Attribution is a huge challenge for marketers. What we mean by attribution with regards to marketing is the analysis of the combination of events which cause consumers to behave in a certain way. Marketing Attribution looks at the order that the events or triggers that elicit consumer behaviour happen in. And when we talk about behaviours, we mean of course conversions. Marketing attribution looks at the impact every aspect of a marketing campaign has in influencing a consumer’s purchasing behaviours. From there we can compare the value of different marketing channels, methods, and approaches. In short, marketing attribution asks; is my marketing working? Google attribution seeks to answer that question.


Google attribution will pull in data from AdWords, Google Analytics, and DoubleClick Search, without any additional tagging. Marketers can then adjust their AdWord bids and readdress their strategies accordingly. Google will use machine learning to work out how much credit you will need to apply to your paid campaigns. From the first time consumers engage with your brand down to the final click before purchase, it will give you an idea of the conversion patterns for your consumers, looking at who convert and who don’t, so you can decide where and how to spend.


Offline store sales are going to be tracked as well. If you collect email information from your customers in your bricks and mortar shops you can then import this store sales data into Google AdWords. If you’re operating in the US, you can gain access to data relating to 70% of debit card transactions, through Google, also.


One of the key selling points of Google Attribution is the fact that it is free. The Google attribution 360 is a paid service, however, this new platform is absolutely free. So if you are already using Google AdWords and relying on it for advertising and to optimise your conversions, it makes sense to start using the two simultaneously. If you are a small or medium sized company it is a no brainer to seek to absorb this free data and understand where best to focus your efforts.


Obviously, there are privacy concerns.

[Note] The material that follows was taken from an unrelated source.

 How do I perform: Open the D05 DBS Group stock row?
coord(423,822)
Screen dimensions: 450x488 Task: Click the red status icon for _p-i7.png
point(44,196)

Google has partnered with firms to gain access to data for billions of credit card transactions and this is a concern for many. However, Google is adamant that it only has access to spending data, not transaction details. Consumer details will be encrypted so they will remain anonymous.


It seems like a favourable option for marketers to use Google Attribution. The only downside is that some are skeptical of the fact that Google has essentially built a system of checks and balances, for something it already owns and wants to keep. The likelihood that Google Attribution will ever tell brands to spend less is laughable, they will just tell you that you have to spend in different areas. It would not be in their interest to reduce their own profits for the sake of your business success.  What stands in Google’s favour is the amount of brand trust that is placed upon them by companies. Many marketers have already decided to make themselves dependent on Google and for that reason alone, this new platform is likely to see an enthusiastic uptake.